(Text for analysis begins)

Prepare for intense! Prepare for what it feels like to be alive, present and engaged in the living of our own lives! That is what ‘authenticism’ brings into our lives. The alternative to all of this – to this ‘intensity’ – is a life of habituation, repetition and nibbles at the edges of our own potential.

I, for one, am ready for the full meal deal!

Breathing is good…..

March 29, 2007 Posted by Louise LeBrun | etc. | | No Comments Yet

Men as wounded – women as balm

I wonder how many men will die today because they can’t be real…authentic….present, to themselves or anyone else…vulnerable…fragile. How many men will die because they are unwilling or unable to cry…ask for help…let go…surrender to themselves…break free of their history…live their life in a meaningful way?

Having spent the last week awash in compelling conversations, I am mindful of my commitment to work primarily with women through to the end of 2009. It is not that men are unwelcome – it is more that they choose not to show up. It is not that I do not find them worthy – it is that they do not find themselves worthy. Fear often stops them from discovering who they are: fear that they are not what they try to pretend to be and equally fearful that they are. It is not an easy place for them to stand.

When I read Ray’s blog entry of March 22nd, I felt great hope. I thought of a world filled with men who were willing to ‘go deep’ into themselves…into their own lives…and do so without hiding. I imagined a world where these men become the fathers who guide their young sons to do the same, teaching not by telling but by becoming it themselves. I thought of a world filled with men and women willing to see and be seen, hear and be heard, invite and be welcomed.

(Text for analysis ends)

● **Directions for this task**:
Reproduce the blog post above verbatim, from "Having spent the" to "them to stand.".

(Given records begins)

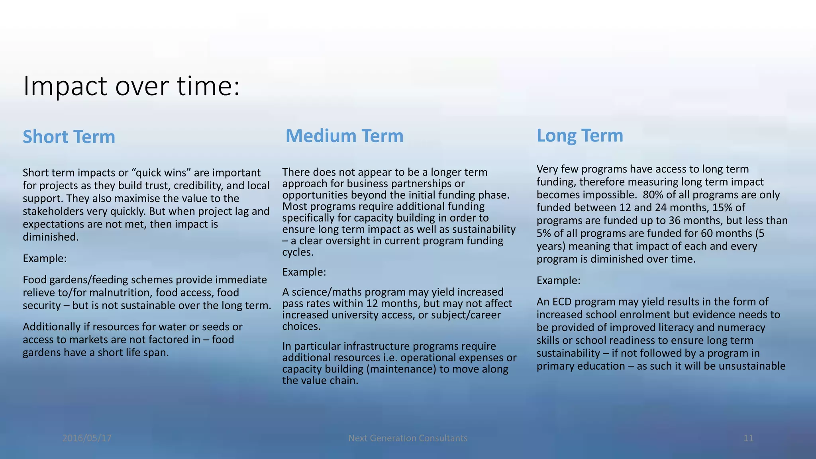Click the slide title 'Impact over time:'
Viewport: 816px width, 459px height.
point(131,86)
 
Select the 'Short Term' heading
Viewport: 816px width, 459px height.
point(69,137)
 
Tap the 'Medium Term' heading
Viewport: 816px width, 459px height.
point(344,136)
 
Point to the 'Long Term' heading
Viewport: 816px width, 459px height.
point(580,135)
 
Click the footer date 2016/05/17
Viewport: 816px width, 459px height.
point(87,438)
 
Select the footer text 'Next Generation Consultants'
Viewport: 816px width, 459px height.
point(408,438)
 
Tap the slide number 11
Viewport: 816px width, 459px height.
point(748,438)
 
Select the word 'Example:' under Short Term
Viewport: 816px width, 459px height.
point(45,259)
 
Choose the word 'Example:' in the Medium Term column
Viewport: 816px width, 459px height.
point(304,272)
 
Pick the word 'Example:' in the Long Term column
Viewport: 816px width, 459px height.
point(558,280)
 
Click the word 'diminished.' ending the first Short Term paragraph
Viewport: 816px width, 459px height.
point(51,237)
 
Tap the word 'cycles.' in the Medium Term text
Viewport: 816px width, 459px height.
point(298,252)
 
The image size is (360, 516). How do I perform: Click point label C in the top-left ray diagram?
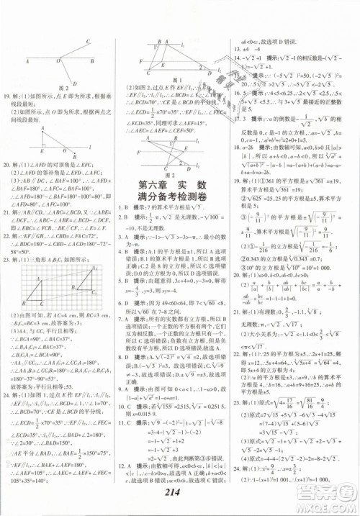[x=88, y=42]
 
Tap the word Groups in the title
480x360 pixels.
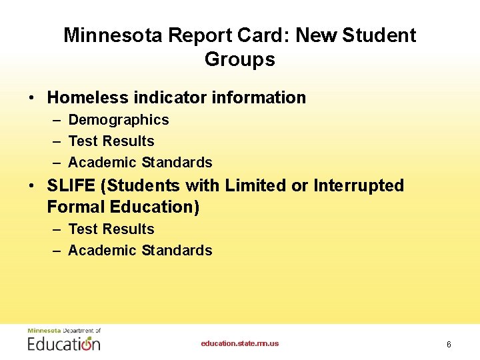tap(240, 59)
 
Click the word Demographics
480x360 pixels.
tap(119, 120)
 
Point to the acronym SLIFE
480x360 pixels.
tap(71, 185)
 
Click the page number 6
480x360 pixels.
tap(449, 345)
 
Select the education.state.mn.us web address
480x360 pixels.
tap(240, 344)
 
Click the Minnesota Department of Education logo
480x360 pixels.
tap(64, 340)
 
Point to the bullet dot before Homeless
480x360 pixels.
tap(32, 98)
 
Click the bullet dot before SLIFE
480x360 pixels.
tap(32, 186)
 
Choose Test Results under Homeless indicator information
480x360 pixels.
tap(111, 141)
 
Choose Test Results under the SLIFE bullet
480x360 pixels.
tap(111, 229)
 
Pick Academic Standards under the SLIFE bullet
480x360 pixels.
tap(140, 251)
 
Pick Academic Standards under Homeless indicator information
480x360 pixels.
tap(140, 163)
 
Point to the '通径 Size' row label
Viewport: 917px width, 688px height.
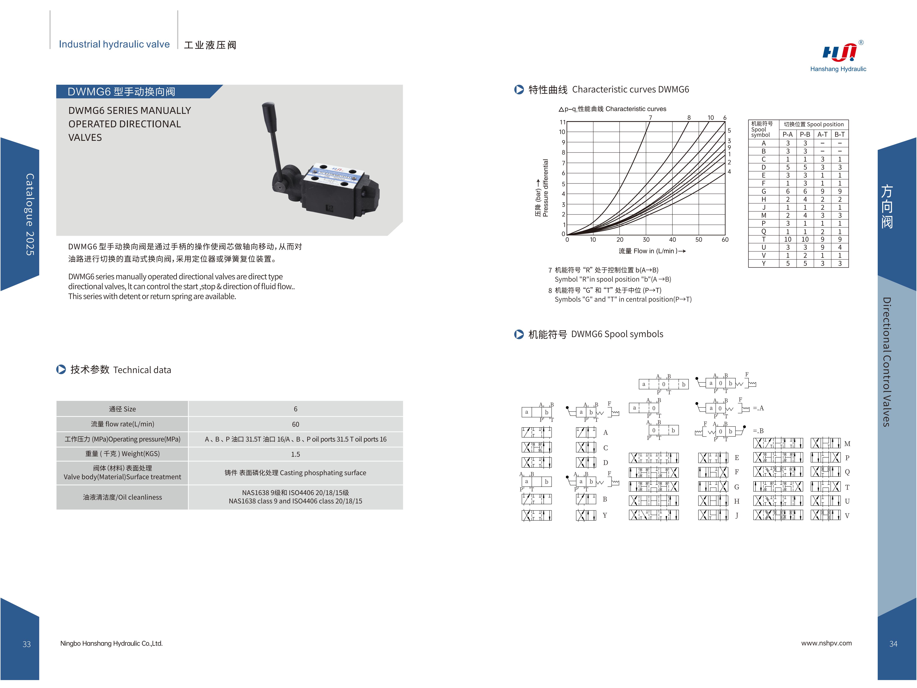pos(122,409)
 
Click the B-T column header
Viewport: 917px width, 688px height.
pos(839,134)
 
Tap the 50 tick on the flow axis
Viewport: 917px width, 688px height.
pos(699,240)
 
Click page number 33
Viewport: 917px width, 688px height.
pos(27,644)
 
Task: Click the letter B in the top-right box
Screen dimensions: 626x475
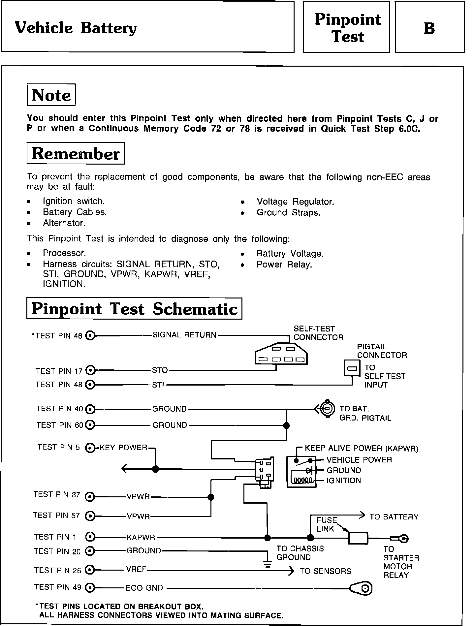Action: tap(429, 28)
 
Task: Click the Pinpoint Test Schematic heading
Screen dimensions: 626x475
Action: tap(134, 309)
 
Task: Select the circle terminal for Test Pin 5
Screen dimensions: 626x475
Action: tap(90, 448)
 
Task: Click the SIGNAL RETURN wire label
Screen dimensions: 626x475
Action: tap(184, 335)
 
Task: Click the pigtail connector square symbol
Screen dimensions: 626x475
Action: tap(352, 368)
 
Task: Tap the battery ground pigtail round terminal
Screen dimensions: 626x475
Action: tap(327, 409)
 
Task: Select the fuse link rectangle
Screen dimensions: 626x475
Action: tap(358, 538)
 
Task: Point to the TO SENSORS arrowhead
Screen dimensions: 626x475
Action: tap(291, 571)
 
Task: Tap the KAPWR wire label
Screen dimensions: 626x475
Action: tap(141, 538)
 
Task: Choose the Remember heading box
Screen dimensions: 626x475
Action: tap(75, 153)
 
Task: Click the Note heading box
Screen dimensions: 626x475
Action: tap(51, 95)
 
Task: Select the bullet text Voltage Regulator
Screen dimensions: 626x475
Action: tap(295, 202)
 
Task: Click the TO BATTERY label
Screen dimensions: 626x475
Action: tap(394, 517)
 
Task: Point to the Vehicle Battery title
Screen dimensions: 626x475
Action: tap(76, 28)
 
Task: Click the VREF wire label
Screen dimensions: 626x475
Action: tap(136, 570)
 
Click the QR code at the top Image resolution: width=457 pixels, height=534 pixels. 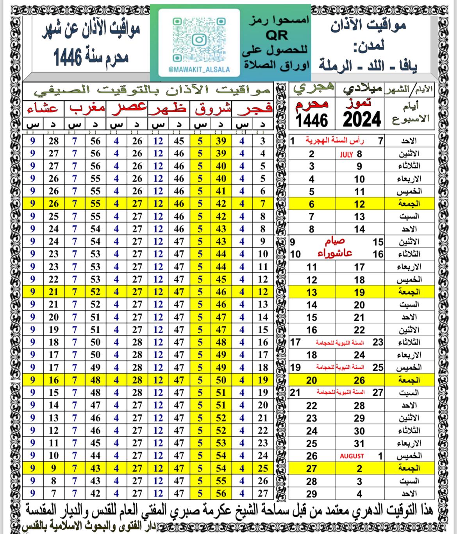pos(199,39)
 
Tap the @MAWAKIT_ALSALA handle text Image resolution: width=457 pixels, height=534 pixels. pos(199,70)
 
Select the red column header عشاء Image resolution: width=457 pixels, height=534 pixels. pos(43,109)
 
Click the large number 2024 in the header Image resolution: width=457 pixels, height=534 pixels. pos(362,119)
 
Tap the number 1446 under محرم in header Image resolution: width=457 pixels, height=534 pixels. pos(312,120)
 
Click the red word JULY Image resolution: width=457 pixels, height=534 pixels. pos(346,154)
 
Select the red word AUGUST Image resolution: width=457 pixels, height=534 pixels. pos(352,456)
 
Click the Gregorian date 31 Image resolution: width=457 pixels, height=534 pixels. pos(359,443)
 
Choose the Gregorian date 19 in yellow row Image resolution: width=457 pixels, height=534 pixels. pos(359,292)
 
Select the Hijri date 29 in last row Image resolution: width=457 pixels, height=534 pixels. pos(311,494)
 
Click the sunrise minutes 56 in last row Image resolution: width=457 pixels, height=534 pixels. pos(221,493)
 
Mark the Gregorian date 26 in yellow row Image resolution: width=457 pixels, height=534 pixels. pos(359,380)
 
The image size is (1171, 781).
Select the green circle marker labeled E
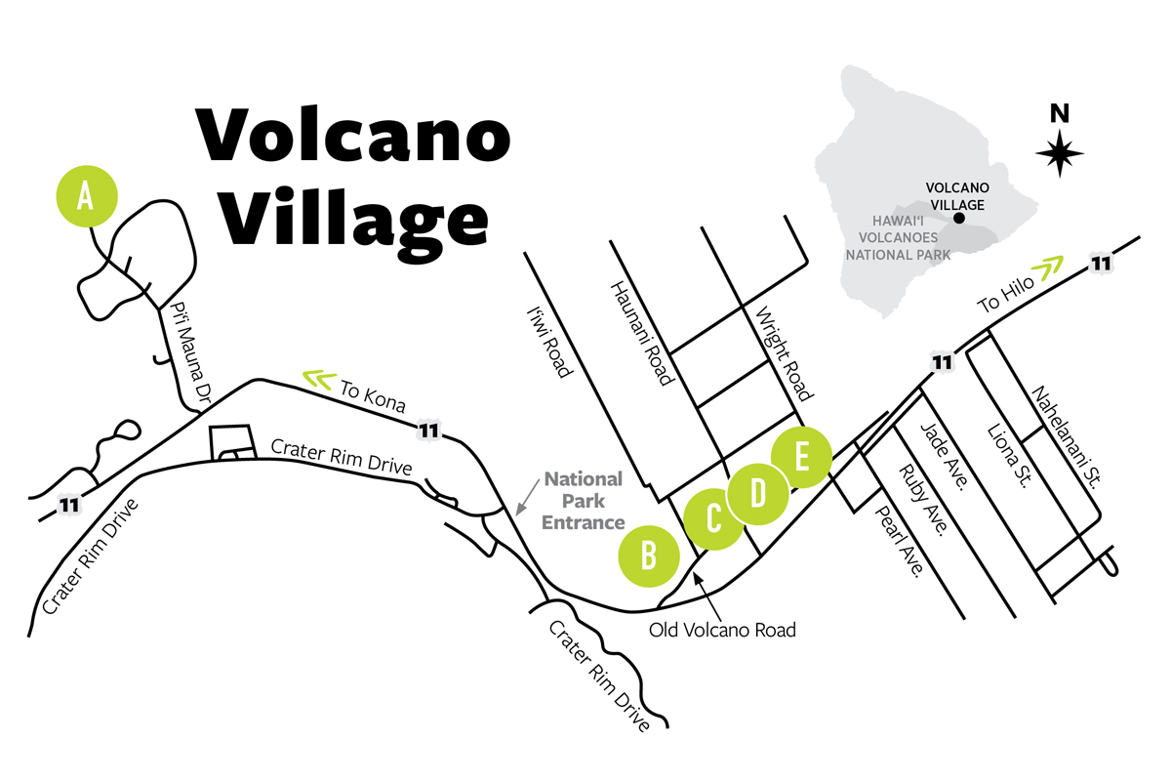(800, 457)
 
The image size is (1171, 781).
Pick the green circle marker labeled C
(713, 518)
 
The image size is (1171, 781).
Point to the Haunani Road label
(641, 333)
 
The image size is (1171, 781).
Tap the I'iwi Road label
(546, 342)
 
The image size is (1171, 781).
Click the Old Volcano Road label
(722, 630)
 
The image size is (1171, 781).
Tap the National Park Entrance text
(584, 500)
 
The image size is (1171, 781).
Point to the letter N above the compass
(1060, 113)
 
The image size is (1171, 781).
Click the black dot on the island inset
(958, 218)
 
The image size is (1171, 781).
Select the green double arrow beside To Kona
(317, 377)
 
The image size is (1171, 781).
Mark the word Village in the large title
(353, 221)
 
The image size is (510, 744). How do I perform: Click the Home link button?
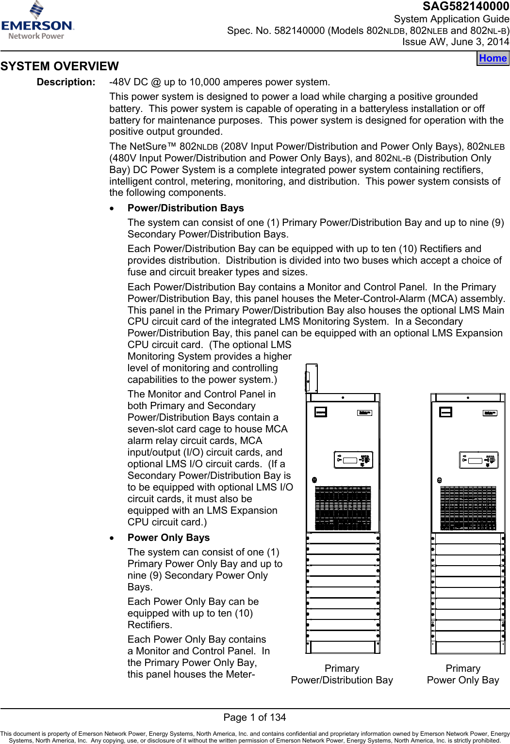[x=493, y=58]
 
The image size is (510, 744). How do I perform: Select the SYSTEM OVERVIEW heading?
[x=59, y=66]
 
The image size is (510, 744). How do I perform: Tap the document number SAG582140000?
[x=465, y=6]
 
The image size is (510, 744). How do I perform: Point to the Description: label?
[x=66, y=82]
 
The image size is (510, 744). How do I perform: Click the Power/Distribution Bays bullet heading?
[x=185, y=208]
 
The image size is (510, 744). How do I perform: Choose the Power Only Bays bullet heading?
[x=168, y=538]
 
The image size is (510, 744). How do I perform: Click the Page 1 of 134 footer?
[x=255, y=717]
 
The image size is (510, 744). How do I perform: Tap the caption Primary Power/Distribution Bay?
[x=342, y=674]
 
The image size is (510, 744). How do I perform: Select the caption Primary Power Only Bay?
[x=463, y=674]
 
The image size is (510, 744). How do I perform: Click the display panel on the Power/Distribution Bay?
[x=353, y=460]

(Given records ends)

● **Response to this exercise**:
Having spent the last week awash in compelling conversations, I am mindful of my commitment to work primarily with women through to the end of 2009. It is not that men are unwelcome – it is more that they choose not to show up. It is not that I do not find them worthy – it is that they do not find themselves worthy. Fear often stops them from discovering who they are: fear that they are not what they try to pretend to be and equally fearful that they are. It is not an easy place for them to stand.